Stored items
◆ ◆ ◆ ◆ ◆

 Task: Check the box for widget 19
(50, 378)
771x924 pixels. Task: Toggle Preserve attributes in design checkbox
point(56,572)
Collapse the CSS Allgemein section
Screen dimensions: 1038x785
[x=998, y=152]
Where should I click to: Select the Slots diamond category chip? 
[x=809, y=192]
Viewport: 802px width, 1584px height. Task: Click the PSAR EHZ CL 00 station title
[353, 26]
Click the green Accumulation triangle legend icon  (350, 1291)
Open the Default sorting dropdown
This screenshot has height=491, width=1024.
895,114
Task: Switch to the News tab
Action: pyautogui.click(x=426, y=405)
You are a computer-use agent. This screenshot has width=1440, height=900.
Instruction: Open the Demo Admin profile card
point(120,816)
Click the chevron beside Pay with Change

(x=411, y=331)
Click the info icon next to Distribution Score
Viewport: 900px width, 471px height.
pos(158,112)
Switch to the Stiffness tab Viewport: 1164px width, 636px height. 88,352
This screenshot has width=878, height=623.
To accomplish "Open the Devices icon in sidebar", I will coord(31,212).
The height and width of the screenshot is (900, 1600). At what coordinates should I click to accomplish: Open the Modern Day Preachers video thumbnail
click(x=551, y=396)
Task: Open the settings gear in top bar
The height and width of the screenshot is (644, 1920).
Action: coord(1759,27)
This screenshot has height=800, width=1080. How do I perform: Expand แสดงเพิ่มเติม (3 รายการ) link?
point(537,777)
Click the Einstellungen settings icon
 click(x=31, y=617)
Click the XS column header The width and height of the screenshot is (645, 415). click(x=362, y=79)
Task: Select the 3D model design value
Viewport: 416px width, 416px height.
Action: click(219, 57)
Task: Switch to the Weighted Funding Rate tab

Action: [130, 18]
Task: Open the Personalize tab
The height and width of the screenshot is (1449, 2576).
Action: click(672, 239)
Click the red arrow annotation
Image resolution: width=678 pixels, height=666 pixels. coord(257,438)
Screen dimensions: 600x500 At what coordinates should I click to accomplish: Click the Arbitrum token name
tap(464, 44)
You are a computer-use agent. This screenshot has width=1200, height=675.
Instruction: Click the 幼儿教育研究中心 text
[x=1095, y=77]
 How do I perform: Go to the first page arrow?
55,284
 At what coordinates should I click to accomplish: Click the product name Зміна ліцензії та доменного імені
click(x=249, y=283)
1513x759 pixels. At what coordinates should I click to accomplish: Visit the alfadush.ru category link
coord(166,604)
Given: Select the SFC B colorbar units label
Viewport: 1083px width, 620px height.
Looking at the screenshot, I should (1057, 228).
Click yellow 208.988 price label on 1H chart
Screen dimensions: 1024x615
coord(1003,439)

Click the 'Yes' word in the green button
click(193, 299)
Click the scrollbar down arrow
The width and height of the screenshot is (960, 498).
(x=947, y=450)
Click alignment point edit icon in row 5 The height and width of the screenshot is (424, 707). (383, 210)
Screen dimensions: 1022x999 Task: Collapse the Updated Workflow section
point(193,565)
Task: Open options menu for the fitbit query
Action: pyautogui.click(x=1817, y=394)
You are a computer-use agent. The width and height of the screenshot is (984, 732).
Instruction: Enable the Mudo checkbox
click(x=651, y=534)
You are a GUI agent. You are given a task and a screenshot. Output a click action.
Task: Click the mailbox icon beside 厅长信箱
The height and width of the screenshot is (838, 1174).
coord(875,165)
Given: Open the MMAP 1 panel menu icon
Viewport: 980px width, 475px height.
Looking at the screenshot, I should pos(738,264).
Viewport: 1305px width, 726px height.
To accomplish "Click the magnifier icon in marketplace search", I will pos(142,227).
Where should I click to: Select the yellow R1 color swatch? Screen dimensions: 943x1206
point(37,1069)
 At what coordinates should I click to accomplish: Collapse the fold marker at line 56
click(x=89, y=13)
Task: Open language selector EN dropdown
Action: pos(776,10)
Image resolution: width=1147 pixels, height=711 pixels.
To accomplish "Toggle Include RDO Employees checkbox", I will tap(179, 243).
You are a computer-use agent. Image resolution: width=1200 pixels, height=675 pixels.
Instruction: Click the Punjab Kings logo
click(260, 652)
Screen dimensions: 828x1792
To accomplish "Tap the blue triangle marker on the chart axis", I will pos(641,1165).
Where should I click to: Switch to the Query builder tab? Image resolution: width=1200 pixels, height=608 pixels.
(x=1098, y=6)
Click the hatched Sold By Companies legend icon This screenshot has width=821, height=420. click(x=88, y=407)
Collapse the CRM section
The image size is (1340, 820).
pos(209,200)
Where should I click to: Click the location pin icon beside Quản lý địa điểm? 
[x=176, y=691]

◆ ◆ ◆ ◆ ◆

Each line in the records that carries "agent" must be copied out.

You are a computer-use agent. This screenshot has width=1440, height=900.
You are a computer-use agent. This screenshot has width=1200, height=675.
You are a computer-use agent. The width and height of the screenshot is (984, 732).
You are a GUI agent. You are given a task and a screenshot. Output a click action.
You are a computer-use agent. Image resolution: width=1200 pixels, height=675 pixels.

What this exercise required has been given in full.